▶ **What you are asked to do**: Using the records below, write out the line with "Click the You Save amount text" and each line after it through the final one, exactly, and only those.

** Opening Dataset entries block **

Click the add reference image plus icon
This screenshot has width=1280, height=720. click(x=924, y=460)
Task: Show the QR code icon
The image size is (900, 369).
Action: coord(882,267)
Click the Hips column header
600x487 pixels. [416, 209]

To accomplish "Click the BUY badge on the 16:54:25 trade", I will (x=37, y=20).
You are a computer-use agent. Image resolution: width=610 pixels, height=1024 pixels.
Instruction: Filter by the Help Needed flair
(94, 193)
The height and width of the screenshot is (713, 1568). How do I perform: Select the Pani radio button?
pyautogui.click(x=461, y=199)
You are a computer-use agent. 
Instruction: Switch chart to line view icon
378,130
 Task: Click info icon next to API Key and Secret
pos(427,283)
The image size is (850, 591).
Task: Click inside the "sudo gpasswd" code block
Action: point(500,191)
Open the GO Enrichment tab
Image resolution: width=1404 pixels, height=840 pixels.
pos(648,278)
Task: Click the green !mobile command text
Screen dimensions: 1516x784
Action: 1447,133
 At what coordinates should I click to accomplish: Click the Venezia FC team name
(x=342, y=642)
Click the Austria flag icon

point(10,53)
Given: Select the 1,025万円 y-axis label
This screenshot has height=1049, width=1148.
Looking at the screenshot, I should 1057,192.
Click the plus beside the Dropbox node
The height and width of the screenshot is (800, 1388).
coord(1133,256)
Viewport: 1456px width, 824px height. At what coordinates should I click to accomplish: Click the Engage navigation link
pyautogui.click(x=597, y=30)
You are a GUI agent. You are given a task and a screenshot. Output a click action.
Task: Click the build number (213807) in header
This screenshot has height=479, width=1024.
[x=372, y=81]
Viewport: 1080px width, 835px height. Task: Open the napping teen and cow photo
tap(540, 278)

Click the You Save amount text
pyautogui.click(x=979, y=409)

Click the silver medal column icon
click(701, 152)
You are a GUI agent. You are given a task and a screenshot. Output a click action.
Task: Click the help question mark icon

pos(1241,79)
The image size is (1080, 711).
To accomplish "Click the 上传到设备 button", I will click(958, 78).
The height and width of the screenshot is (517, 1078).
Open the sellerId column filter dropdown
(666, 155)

** Closing Dataset entries block **

▶ **Result for this task**:
Click the You Save amount text
pyautogui.click(x=979, y=409)

Click the silver medal column icon
click(701, 152)
You are a GUI agent. You are given a task and a screenshot. Output a click action.
Task: Click the help question mark icon

pos(1241,79)
The image size is (1080, 711).
To accomplish "Click the 上传到设备 button", I will click(958, 78).
The height and width of the screenshot is (517, 1078).
Open the sellerId column filter dropdown
(666, 155)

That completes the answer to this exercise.